• publicado em 01.12.2010
  • Fiesp prevê crescimento de 5%
  • Na atividade da indústria paulista em 2011
  • A Fiesp (Federação das Indústrias do Estado de São Paulo) prevê uma desaceleração no ritmo de crescimento da indústria no próximo ano. De acordo com o diretor do Departamento de Pesquisas e Estudos Econômicos da entidade, Paulo Francini, o nível de atividade no setor deve crescer cerca de 5% em 2011.

    A indústria no Estado de São Paulo deve fechar este ano com alta de 10% em relação a 2009. Segundo a Fiesp, o indicador que mede o nível de atividade praticamente voltou ao patamar registrado no período pré-crise, de setembro de 2008.

    De acordo com Francini, o crescimento de 5% no ano que vem dependerá do avanço das importações, das medidas que o próximo governo irá adotar para o problema e o comportamento do cenário externo.

    A indústria brasileira defende mudanças na economia para combater a forte entrada de produtos estrangeiros no Brasil.
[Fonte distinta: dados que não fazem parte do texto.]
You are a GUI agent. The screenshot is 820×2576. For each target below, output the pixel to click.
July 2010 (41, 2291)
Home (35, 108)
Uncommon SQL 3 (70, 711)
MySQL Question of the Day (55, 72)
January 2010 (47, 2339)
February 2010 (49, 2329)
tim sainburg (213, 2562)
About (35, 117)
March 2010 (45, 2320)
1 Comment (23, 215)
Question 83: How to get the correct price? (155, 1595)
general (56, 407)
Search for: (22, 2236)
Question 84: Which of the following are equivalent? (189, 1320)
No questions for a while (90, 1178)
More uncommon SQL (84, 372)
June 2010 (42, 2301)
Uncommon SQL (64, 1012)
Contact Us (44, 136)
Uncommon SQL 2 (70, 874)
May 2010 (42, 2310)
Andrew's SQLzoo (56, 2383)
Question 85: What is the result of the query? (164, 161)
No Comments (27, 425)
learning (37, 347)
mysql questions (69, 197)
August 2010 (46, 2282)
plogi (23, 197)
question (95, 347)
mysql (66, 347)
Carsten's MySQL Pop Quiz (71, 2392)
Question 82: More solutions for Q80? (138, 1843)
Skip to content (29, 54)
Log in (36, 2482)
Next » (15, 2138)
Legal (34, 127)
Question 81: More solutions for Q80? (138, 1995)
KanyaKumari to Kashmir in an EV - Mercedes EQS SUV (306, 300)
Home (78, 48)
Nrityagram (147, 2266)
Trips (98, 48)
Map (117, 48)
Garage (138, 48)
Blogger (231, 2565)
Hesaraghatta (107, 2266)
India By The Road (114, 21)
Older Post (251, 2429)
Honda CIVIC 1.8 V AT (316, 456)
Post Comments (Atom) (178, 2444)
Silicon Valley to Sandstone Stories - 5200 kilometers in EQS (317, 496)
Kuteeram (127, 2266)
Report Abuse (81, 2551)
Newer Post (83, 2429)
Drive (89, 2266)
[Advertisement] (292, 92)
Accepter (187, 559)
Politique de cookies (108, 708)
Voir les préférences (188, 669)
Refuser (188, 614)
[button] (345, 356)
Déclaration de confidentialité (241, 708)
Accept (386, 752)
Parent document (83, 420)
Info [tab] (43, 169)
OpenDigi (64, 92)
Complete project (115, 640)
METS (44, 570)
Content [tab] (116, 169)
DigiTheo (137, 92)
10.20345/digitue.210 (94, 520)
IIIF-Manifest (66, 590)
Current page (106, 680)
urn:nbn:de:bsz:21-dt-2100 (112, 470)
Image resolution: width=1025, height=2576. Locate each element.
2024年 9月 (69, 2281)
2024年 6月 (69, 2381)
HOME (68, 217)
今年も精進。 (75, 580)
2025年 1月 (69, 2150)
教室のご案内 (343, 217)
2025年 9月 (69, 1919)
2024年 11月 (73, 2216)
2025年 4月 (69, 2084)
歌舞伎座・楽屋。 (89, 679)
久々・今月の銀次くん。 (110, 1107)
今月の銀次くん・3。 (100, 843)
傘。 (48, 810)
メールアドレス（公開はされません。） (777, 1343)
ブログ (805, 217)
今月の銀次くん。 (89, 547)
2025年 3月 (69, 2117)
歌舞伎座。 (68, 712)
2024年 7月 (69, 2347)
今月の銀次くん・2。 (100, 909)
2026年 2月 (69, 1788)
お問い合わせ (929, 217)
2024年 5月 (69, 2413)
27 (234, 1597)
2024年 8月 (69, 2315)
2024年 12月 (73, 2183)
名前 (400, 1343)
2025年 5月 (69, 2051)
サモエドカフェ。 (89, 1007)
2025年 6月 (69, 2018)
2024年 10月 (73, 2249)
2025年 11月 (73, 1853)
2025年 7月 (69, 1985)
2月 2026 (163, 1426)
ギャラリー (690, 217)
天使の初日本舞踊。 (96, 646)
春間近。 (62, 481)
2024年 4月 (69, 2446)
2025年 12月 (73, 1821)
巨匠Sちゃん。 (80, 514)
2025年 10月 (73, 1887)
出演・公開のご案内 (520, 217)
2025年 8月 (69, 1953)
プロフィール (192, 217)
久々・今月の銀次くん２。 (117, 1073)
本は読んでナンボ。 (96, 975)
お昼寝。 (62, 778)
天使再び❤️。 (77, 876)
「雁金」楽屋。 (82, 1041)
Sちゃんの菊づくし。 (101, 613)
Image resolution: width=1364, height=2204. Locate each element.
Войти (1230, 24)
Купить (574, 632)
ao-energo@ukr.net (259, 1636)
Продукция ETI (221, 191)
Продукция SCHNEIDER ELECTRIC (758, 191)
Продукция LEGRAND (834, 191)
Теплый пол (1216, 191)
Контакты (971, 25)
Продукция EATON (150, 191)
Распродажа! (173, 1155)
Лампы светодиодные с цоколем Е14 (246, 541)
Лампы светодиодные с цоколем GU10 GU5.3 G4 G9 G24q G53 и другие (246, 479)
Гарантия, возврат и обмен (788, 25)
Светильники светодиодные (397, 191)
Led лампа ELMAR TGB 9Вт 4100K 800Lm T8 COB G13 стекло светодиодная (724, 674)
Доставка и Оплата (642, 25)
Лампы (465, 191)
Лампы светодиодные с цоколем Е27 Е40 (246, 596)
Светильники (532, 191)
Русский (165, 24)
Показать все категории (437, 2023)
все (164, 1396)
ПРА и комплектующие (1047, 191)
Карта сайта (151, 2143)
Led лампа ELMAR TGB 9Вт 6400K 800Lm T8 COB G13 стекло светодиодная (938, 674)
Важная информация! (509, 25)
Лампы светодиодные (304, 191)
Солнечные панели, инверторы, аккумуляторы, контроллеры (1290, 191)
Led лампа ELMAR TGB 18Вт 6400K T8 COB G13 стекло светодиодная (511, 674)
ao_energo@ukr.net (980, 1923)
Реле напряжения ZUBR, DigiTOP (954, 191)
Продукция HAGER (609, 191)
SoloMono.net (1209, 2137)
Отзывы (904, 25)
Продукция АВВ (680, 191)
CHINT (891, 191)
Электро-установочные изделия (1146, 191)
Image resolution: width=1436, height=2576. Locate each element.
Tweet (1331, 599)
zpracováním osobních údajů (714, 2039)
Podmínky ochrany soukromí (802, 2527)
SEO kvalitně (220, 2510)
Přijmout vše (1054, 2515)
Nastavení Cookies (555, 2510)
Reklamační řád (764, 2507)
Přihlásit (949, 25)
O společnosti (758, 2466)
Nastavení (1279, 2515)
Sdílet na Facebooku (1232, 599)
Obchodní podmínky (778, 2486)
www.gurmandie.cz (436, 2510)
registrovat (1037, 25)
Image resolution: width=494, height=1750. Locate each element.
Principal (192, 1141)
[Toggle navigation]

Os importados se aproveitam da valorização do real em relação ao dólar, num movimento mundial de desvalorização artificial para favorecer exportações. O setor brasileiro classificou o processo de desindustrialização.

    Francini rebate a afirmação de falta de investimentos para tornar a indústria mais competitiva. Ele lembra que a subvalorização do iuan chinês chega a 40%, ao mesmo tempo que a valorização do real é de 40%.

    Apesar disso, ele mostra otimismo sobre a intenção da próxima equipe econômica de promover ajustes que podem garantir impacto positivo no câmbio.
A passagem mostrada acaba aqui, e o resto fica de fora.